Choosing a Medical Plan Just Became More Complicated
South Africans are facing an increasingly difficult choice when it comes to choosing a medical plan. They not only have to look at the different products offered by more than eighty medical aid providers, they have to take into account the rising costs of premiums. An expense they have to meet on increasingly tighter budgets.
GTC Research Consultants set up a survey to help medical scheme customers when choosing a medical plan. GTC weighed up the different plans offered by schemes in a comprehensive survey. In particular the survey was after value for money, comparing the amount of cover each plan offered vis-à-vis its cost.
The findings were quite revealing; Discovery, South Africa’s biggest scheme, offered only one plan that represents value for money. This meant subscribers had only a slender list of healthcare providers open to them. Gap cover popularity is another indicator of the relatively low value the country’s medical schemes offer customers. Indeed, more and more companies, including huge multinationals, are offering medical gap cover.
Choosing a Medical Plan Without Gap Cover
Taking the cue, GTC moved to get rid of medical gap cover to ensure medical aid providers offered its benefits as standard in their existing plans. This meant that each and every plan had to offer 500% cover for beneficiaries’ treatment.
A number of schemes are currently offering only 100% cover; woe unto subscribers whose medical expenses exceed this amount. It’s easy to see now why medical gap cover has become popular and why choosing a medical plan is minefield. Policyholders resort to gap cover to cover excesses if their treatment costs more than the limits of their plan.

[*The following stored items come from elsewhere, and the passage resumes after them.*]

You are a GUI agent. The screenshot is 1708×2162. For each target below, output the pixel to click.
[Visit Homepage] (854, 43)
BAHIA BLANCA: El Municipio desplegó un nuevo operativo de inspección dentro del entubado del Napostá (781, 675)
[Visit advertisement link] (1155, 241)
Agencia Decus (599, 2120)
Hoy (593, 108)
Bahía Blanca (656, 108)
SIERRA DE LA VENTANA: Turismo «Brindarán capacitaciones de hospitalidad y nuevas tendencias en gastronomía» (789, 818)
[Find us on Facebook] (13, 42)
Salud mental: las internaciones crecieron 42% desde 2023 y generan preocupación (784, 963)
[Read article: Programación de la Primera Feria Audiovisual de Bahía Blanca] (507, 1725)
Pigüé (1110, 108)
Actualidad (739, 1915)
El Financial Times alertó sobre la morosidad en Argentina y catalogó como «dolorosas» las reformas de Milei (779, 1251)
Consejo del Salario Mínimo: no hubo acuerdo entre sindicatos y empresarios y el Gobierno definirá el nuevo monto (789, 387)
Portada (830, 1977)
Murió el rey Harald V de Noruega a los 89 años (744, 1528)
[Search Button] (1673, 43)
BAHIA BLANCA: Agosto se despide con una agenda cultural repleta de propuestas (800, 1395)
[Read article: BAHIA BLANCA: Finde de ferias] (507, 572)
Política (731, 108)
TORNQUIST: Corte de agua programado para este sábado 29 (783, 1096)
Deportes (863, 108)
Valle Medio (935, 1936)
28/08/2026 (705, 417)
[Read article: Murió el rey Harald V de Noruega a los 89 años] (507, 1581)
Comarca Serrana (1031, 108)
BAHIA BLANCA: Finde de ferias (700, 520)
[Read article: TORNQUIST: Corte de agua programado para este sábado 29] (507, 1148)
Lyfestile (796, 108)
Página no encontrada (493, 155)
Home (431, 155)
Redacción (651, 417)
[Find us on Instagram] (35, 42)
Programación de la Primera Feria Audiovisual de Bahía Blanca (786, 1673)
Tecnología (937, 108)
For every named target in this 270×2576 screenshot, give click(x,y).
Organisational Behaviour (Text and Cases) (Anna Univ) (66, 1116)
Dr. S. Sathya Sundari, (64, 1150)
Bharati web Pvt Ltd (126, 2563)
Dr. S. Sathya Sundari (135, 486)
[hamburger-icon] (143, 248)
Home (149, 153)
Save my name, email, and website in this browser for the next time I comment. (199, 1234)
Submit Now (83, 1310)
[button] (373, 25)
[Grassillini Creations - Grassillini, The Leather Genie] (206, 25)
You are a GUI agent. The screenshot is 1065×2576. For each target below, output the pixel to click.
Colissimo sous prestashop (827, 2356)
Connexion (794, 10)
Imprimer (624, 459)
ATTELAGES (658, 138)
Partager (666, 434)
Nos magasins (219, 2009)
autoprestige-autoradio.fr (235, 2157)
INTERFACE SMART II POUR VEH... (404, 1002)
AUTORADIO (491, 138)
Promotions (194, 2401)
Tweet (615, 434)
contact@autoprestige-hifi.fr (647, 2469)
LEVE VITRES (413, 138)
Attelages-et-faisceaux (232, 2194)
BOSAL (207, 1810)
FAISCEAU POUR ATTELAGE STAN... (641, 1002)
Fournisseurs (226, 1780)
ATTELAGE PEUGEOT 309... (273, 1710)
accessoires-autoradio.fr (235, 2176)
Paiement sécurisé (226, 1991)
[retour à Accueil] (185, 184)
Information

Medical Schemes Fight Back
Medical schemes, on the other hand, feel that members should opt for plans that offer commensurate cover. Lending its weight to the schemes it governs, the Council for Medical Schemes noted that Prescribed Minimum Benefits claims made up more than half the money drawn from the medical scheme risk pool in 2013. However, GTC did not include this in their survey of schemes as they rightly assume it is paid from the risk pool funds. PMBs offer cover for chronic ailments such as asthma and diabetes that require extended treatment.
Consumers are Wary
Medical scheme members, who have to fork out additional premiums for medical gap cover, are not the only ones wary of it. The Council for Medical Schemes warns that they will significantly deplete the pool of funds for the various medical scheme plans. But what happens if you need to see a specialist not included in the list of providers listed in your plan? This is why GTC grudgingly accepts medical gap cover as a necessary evil.
However, after evaluating GTC’s findings, City Press newspaper came to the conclusion that the more expensive plans offered by schemes ostensibly to cover higher treatment costs, did not do so. This is because a number of them use restricted formularies, increasing the perception among policyholders that the products of schemes don’t offer real value for the increasingly pricey premiums.